Influence of different weed control methods on weed biomass, growth and yield of mango ginger (Curcuma amada Roxb.) in forest savannah transition agro-ecological zone of Nigeria

Samuel Oluwaseun Osunleti, Patience Mojibade Olorunmaiye, Olusegun Rapheal Adeyemi, Temitope Opeyemi Osunleti


Field trials were conducted in the early cropping seasons of 2016 and 2017 at the Teaching and Research Farm of the Federal University of Agriculture Abeokuta (07° 20ʹN , 3° 23ʹE 159 m above sea level) in the forest – savannah transition agroecology of South-western Nigeria to evaluate the effect of weed control methods on weed biomass, growth and yield of mango ginger. Ten weed control methods were evaluated and laid out in a randomized complete block design with three replications. Data were collected on weed biomass, crop vigour score, stand count, number of rhizomes and rhizome yield. Results on weed biomass at 8 WAP showed that plots treated with different rates of pre emergence herbicide gave lower weed biomass than plots hoe weeded plots.

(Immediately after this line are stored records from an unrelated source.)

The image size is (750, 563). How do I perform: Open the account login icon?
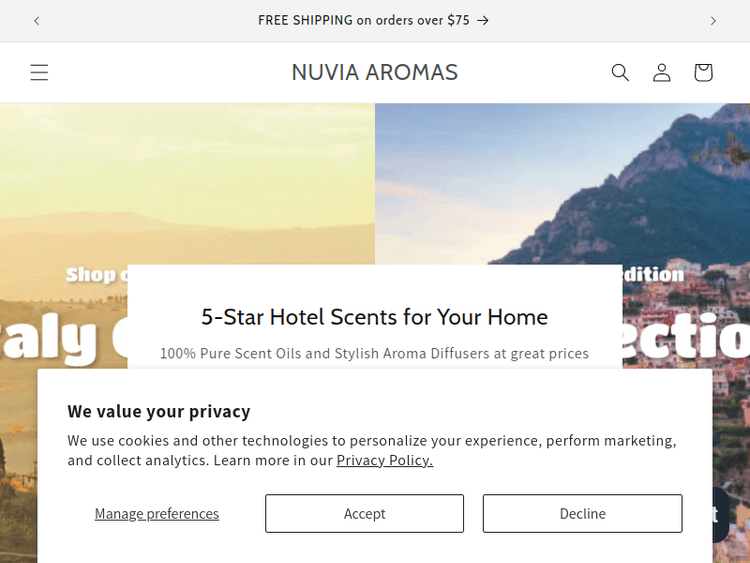pos(662,72)
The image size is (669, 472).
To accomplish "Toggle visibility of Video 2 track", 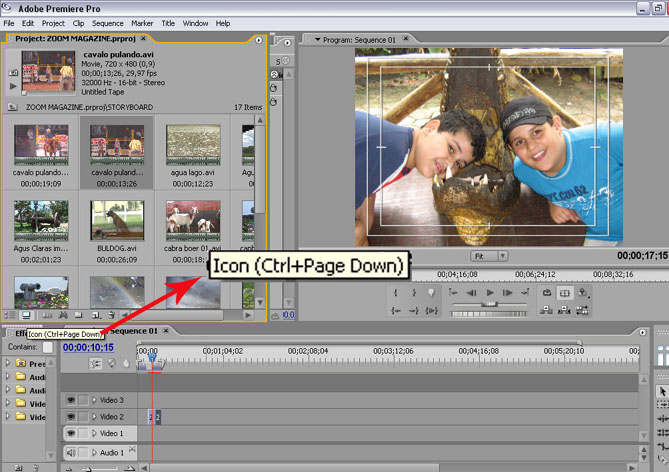I will 71,416.
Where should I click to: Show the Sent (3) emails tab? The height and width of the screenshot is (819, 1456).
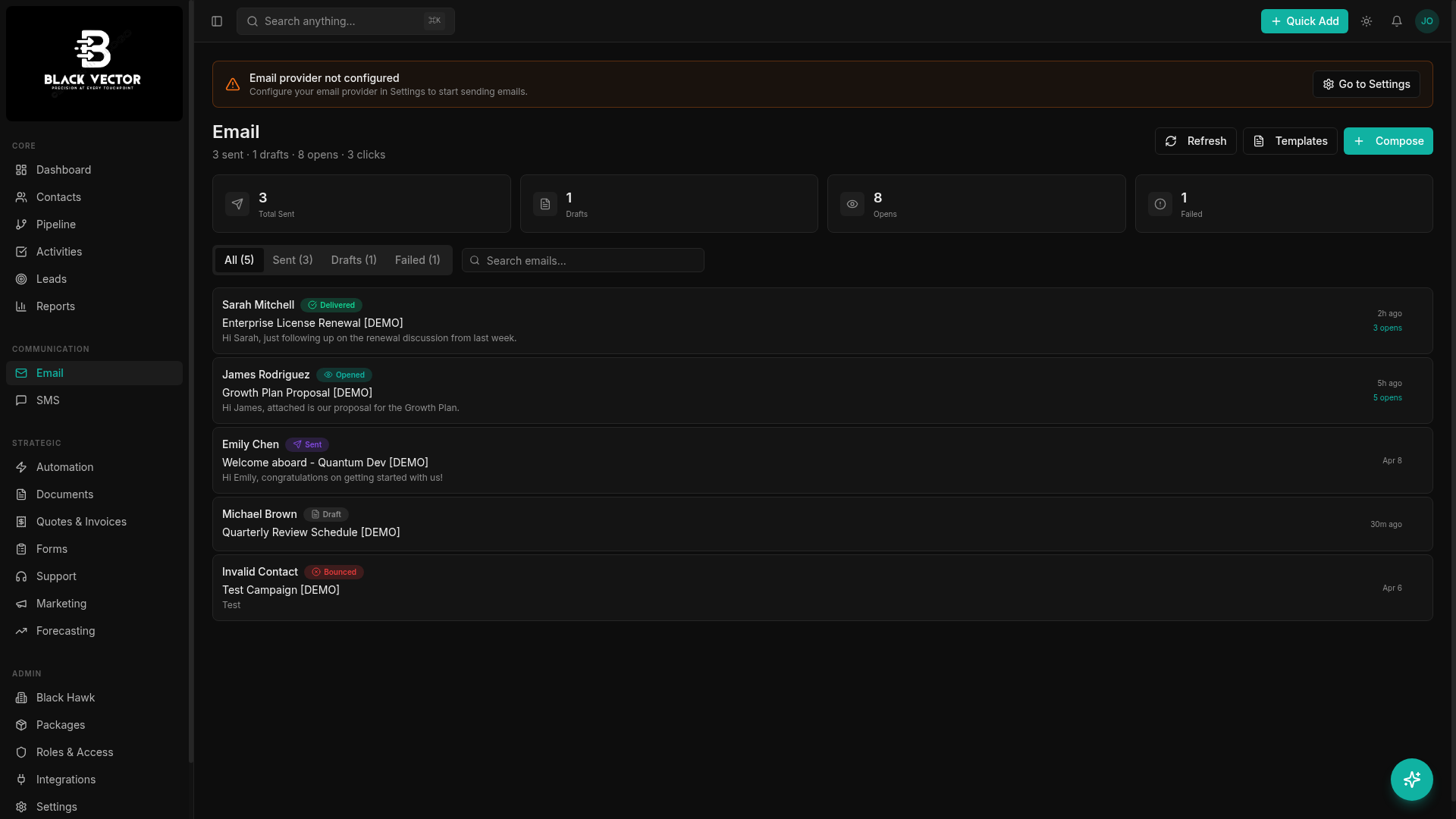293,260

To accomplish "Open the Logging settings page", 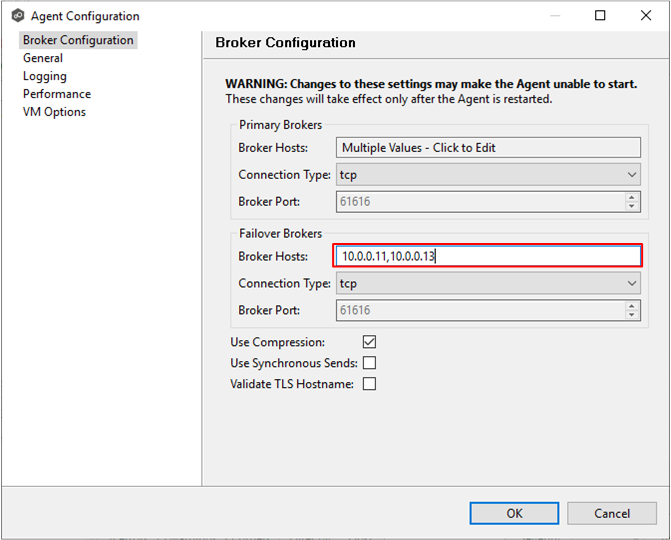I will click(x=45, y=76).
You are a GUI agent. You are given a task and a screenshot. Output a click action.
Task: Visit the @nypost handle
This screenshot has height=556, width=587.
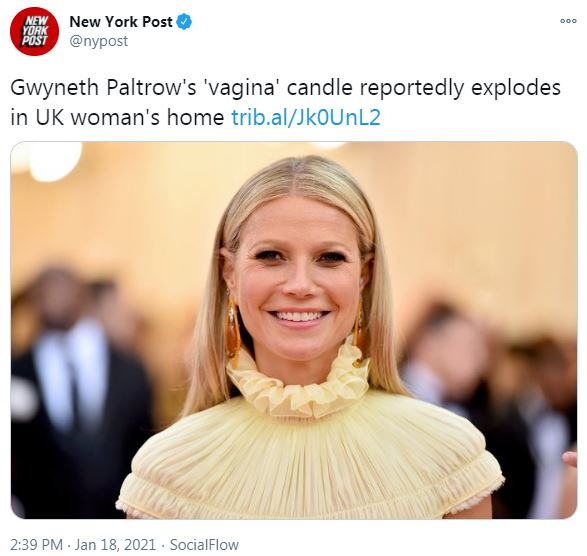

Also at 24 WAP, plots treated with pre emergence herbicide followed by different post emergence treatments gave lower weed biomass than plots when only pre emergence herbicide was applied. In both years, plots hoe weeded five times at 4, 8, 12, 16 and 20 WAP gave the highest rhizome yield. Application of only pre emergence herbicide throughout crop life cycle irrespective of the rate resulted in 60.7 to 62.0 % reduction in rhizome yield relative to the maximum across the two years. Uncontrolled weed interference resulted in 91.9 and 92.1 % rhizome yield reduction in 2016 and 2017, respectively. This study reveals that, mango ginger being a long seasoned crop should be kept weed free beyond 12 WAP for acceptable yield.